“Vogliamo sederci ad un tavolo con gli industriali per trovare un accordo su un prezzo minimo sostenibile”.Questo il commento di Marco Nicastro, presidente della Federazione Nazionale di Prodotto (FNP) del pomodoro da industria di Confagricoltura, a seguito dei primi timidi passi mossi tra la parte agricola ed industriale, per definire le regole della prossima campagna del pomodoro trasformato. Tale necessità è emersa con chiarezza nel corso dei lavori della prima riunione della FNP del 2013 partecipata dalle imprese del comparto associate.
Incertezza sul prezzo – Purtroppo, come tutte le passate stagioni, i tempi delle trattative si trascinano inesorabilmente e così gli agricoltori, che avevano destinato parte delle loro superfici a questo tipo di coltivazione, si vedono costretti a seminare senza un accordo sul prezzo e senza la certezza del ritiro del prodotto. “Si assiste sempre allo stesso spettacolo – ha proseguito Nicastro -. A causa di una mancata programmazione, le quantità prodotte risultano eccedentarie rispetto al fabbisogno dell’industria che ritira a prezzi stracciati. L’unico modo di risolvere l’annosa questione, sarebbe quello di riuscire ad arrivare ad un accordo entro il mese di gennaio, stabilendo quantità da consegnare e, soprattutto, fissando un prezzo minimo che possa essere remunerativo per la parte agricola.

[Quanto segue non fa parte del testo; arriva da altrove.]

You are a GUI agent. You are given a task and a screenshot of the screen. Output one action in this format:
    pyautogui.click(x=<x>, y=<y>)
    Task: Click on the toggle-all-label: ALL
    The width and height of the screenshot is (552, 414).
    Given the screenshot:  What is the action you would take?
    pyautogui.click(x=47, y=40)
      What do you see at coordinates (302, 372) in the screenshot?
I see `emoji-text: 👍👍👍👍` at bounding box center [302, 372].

Trattative – La trattativa partita nel Nord Italia non lascia comunque ben sperare: l’industria ha, infatti, affermato che per scongiurare un surplus produttivo il prezzo stabilito per quest’anno dovrebbe essere inferiore di 5€/ton rispetto all’anno precedente. Scendendo abbondantemente al di sotto degli 80 euro per tonnellata. “Non è concepibile che un imprenditore continui a produrre sotto costo – ha aggiunto il presidente della FNP – non si può sostenere una tale situazione di incertezza. Basti pensare che il prezzo al dettaglio di una confezione di pomodori pelati da 400 grammi è in media 80 centesimi mentre l’imprenditore agricolo, per la stessa quantità, percepisce solo 4 centesimi. Questo è un problema di etica contrattuale che oggi trova un alleato nell’art. 62, laddove stabilisce la sanzionabilità di pratiche sleali”. Auspichiamo – ha concluso il rappresentante di Confagricoltura -una soluzione del problema in tempi brevi, altrimenti potrebbe accadere che i nostri produttori decidano di non coltivare più “l’oro rosso” simbolo e vanto del made in Italy”.